Rewrite everything from the line containing "Where should I" down to the end of the records, requests included, and offset every coordinate in the answers by adding 105. Leave the pictures out.

BEGIN Exercise materials

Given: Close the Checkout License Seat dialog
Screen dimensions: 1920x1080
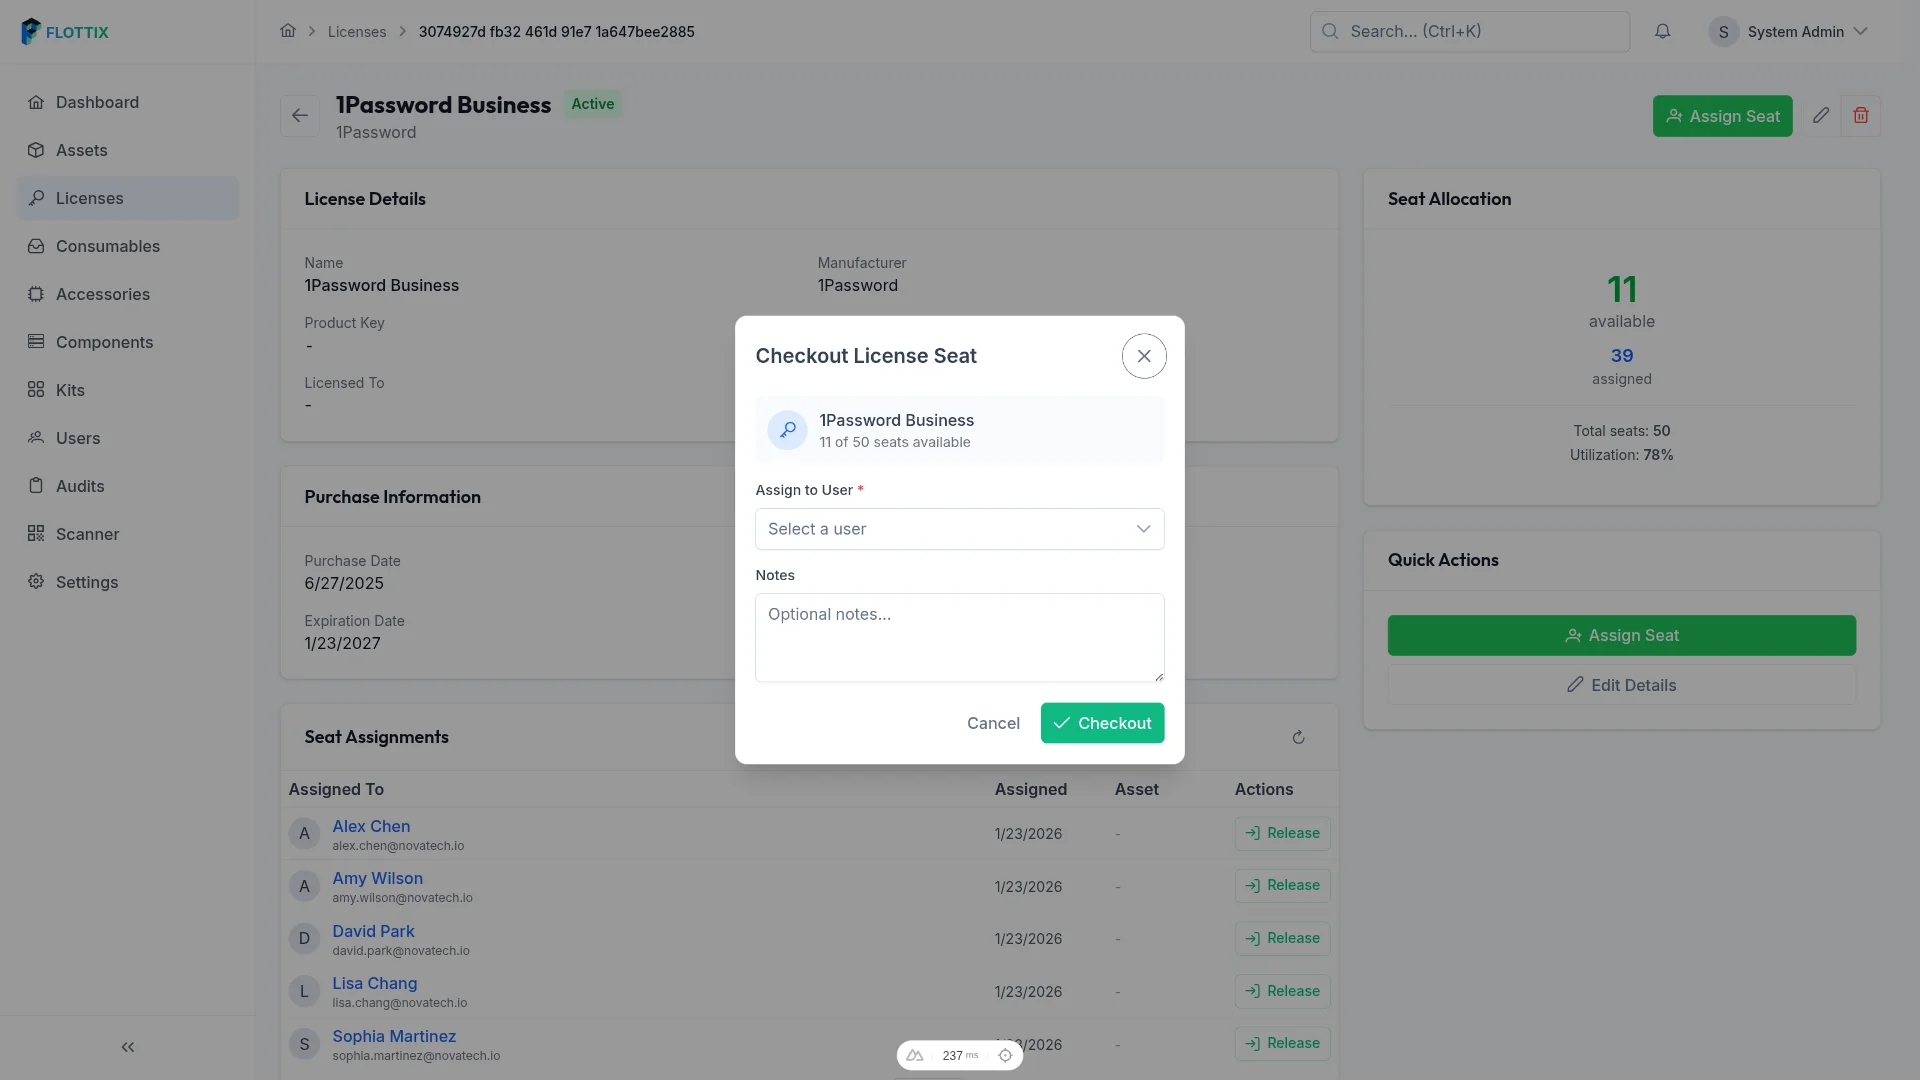Looking at the screenshot, I should (x=1144, y=356).
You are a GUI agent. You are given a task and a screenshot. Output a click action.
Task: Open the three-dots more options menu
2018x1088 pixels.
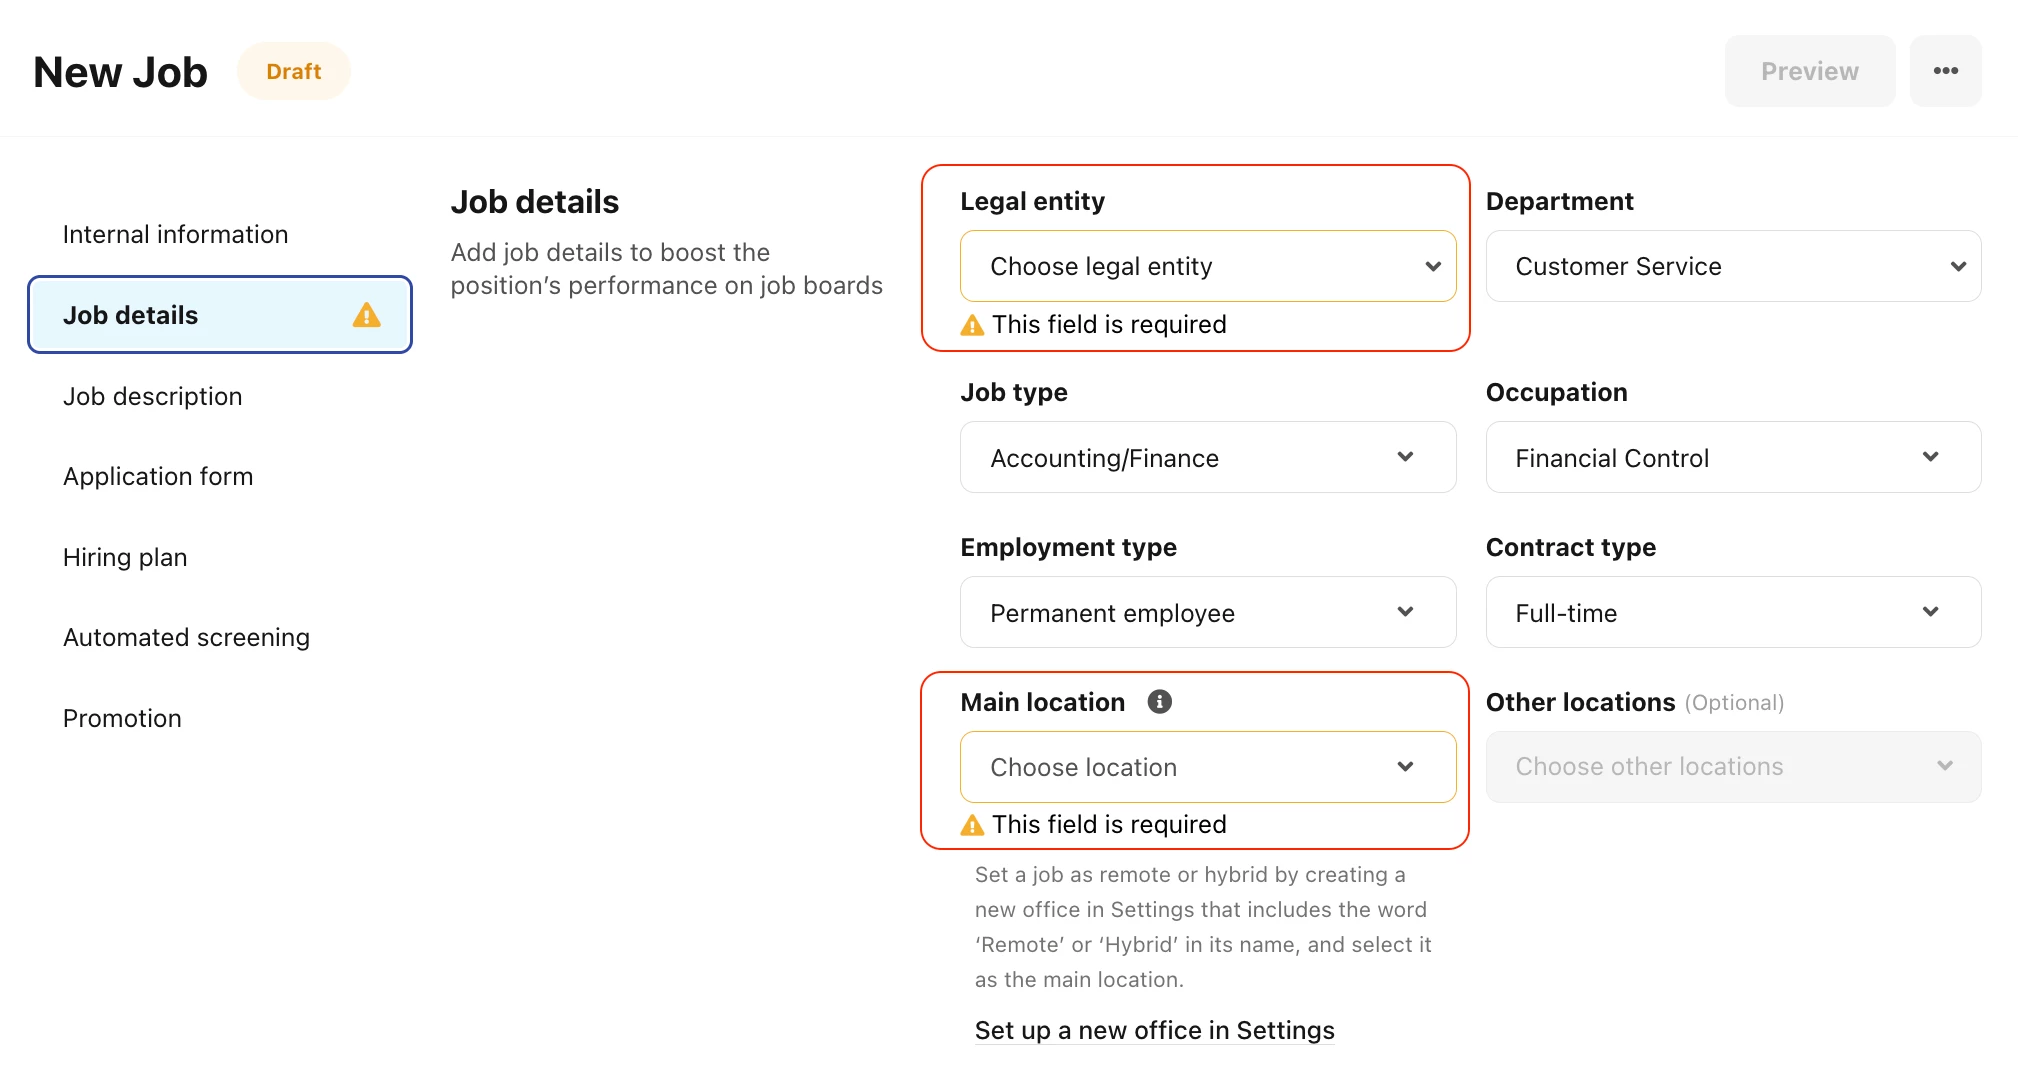pyautogui.click(x=1945, y=71)
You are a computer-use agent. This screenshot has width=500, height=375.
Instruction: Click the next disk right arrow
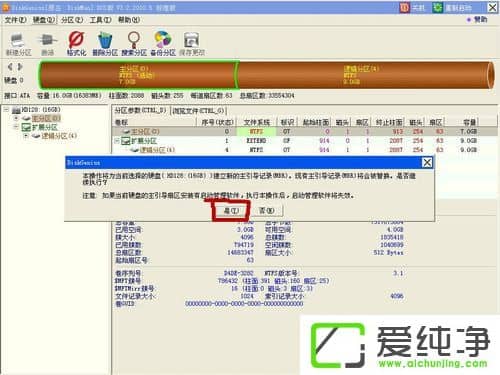(20, 67)
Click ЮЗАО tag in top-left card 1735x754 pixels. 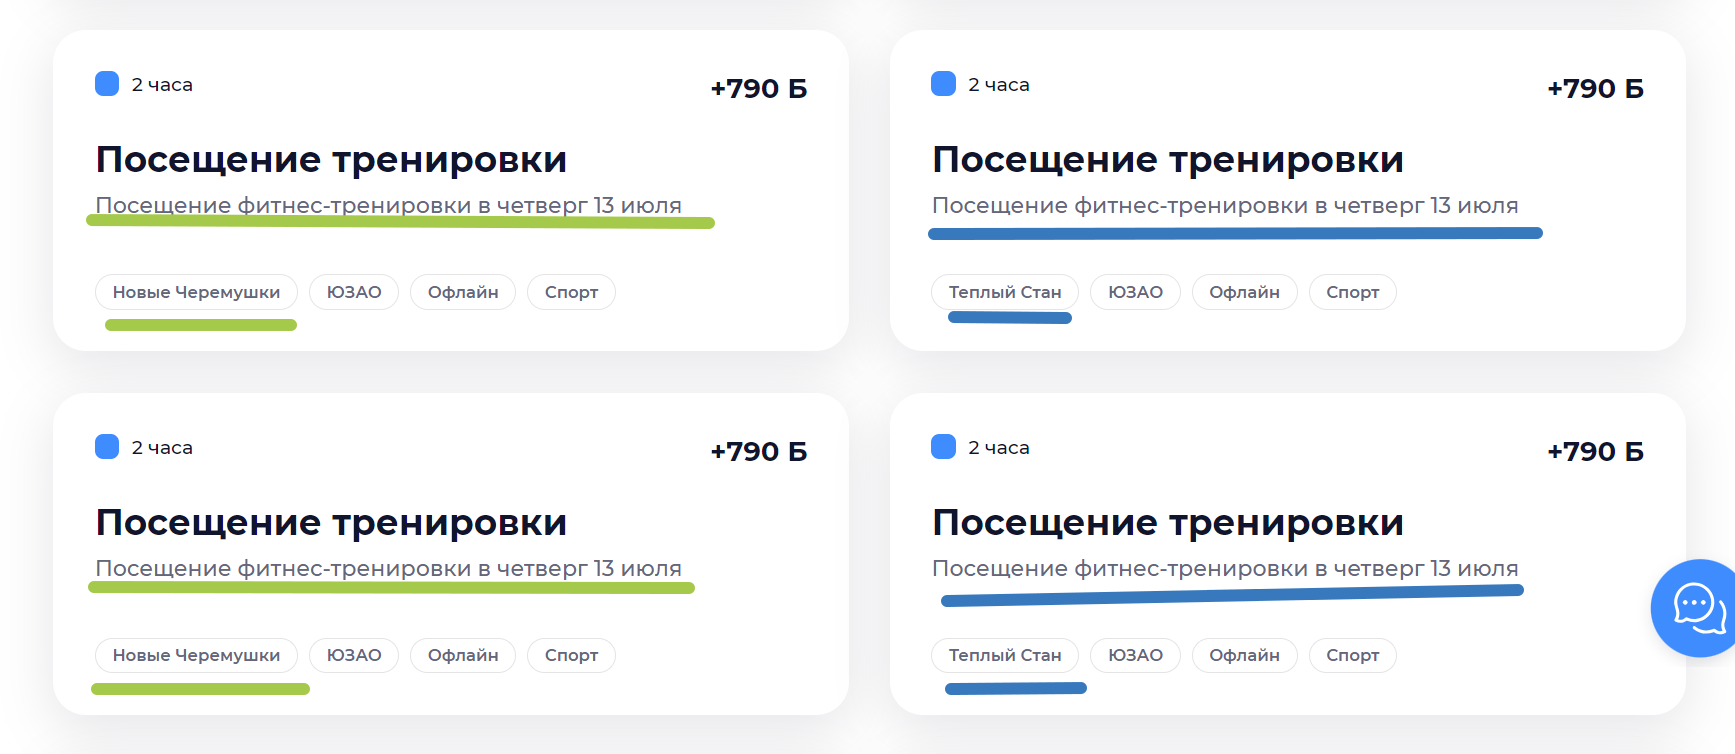pos(354,292)
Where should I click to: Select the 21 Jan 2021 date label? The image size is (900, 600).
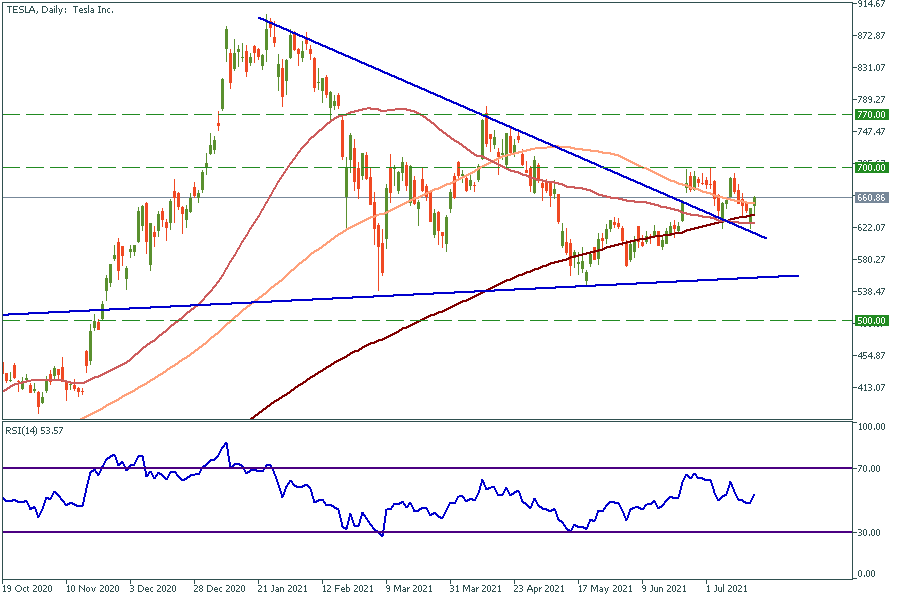284,589
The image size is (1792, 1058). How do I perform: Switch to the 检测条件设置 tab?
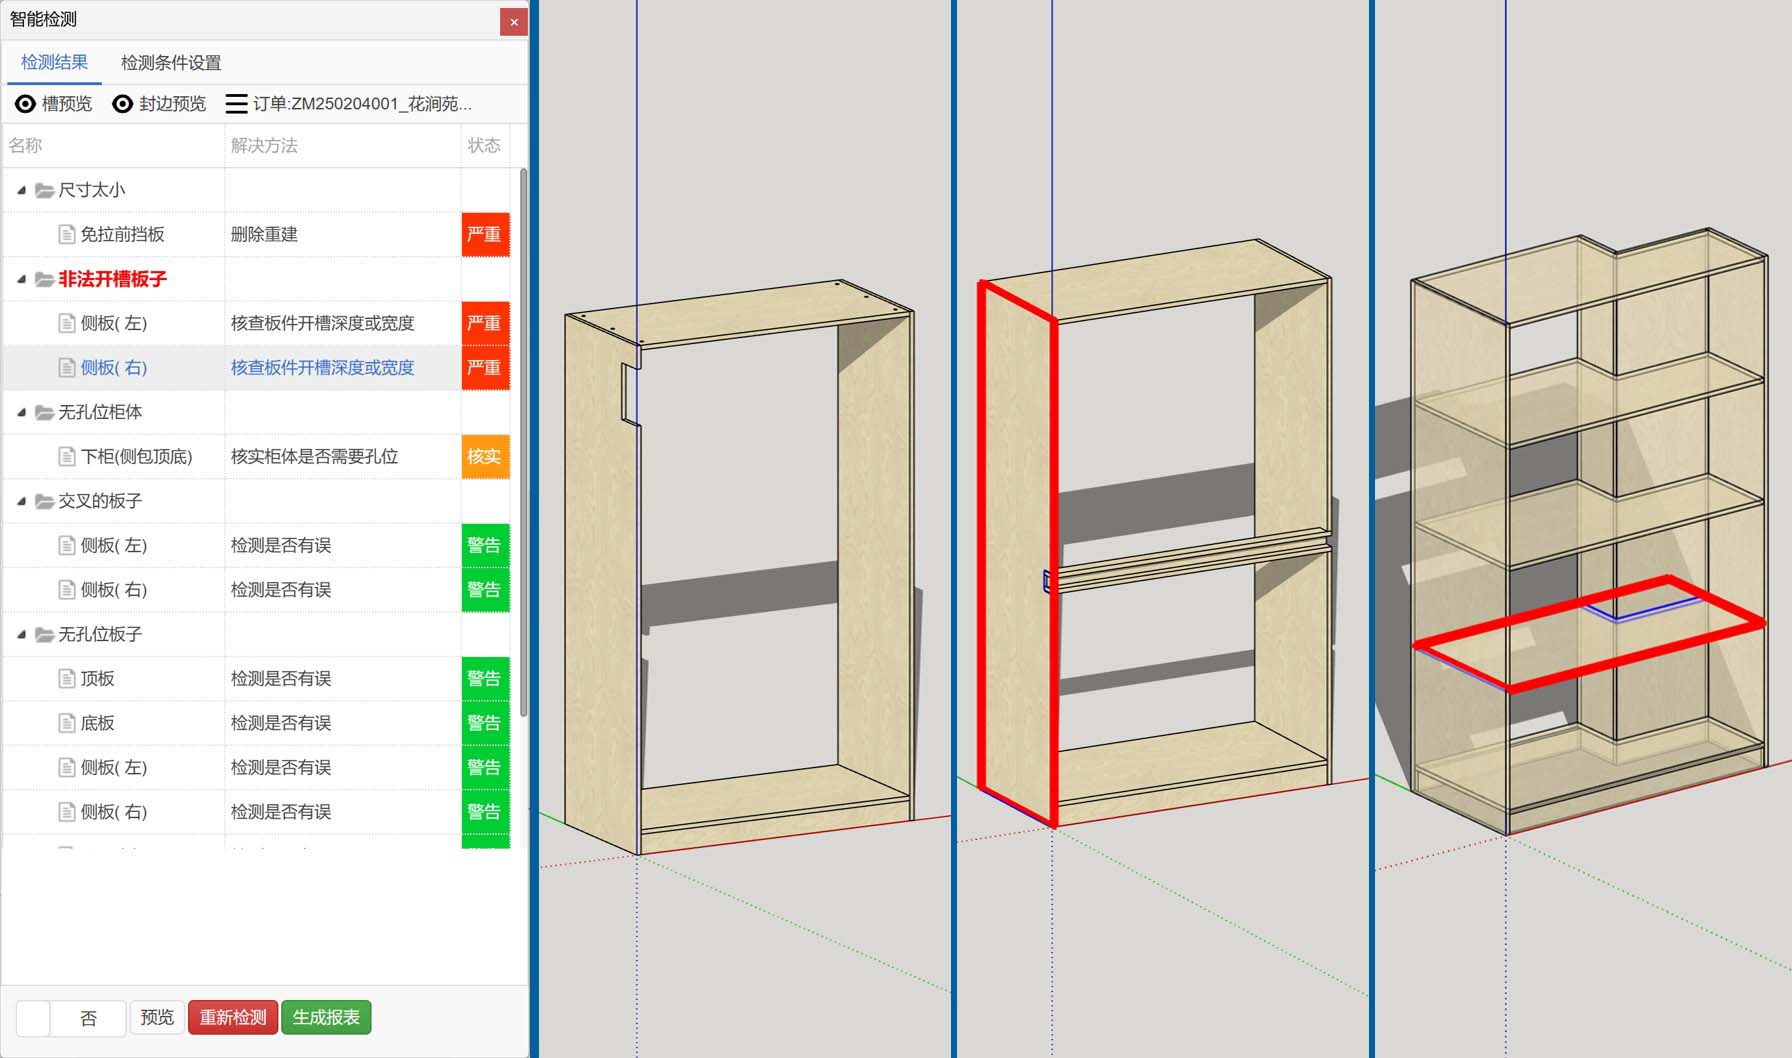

END Exercise materials

Exercise solution:
Where should I click to: Select the 21 Jan 2021 date label? The image size is (900, 600).
389,694
The image size is (1792, 1058). How do I perform: Switch to the 检测条件设置 tab?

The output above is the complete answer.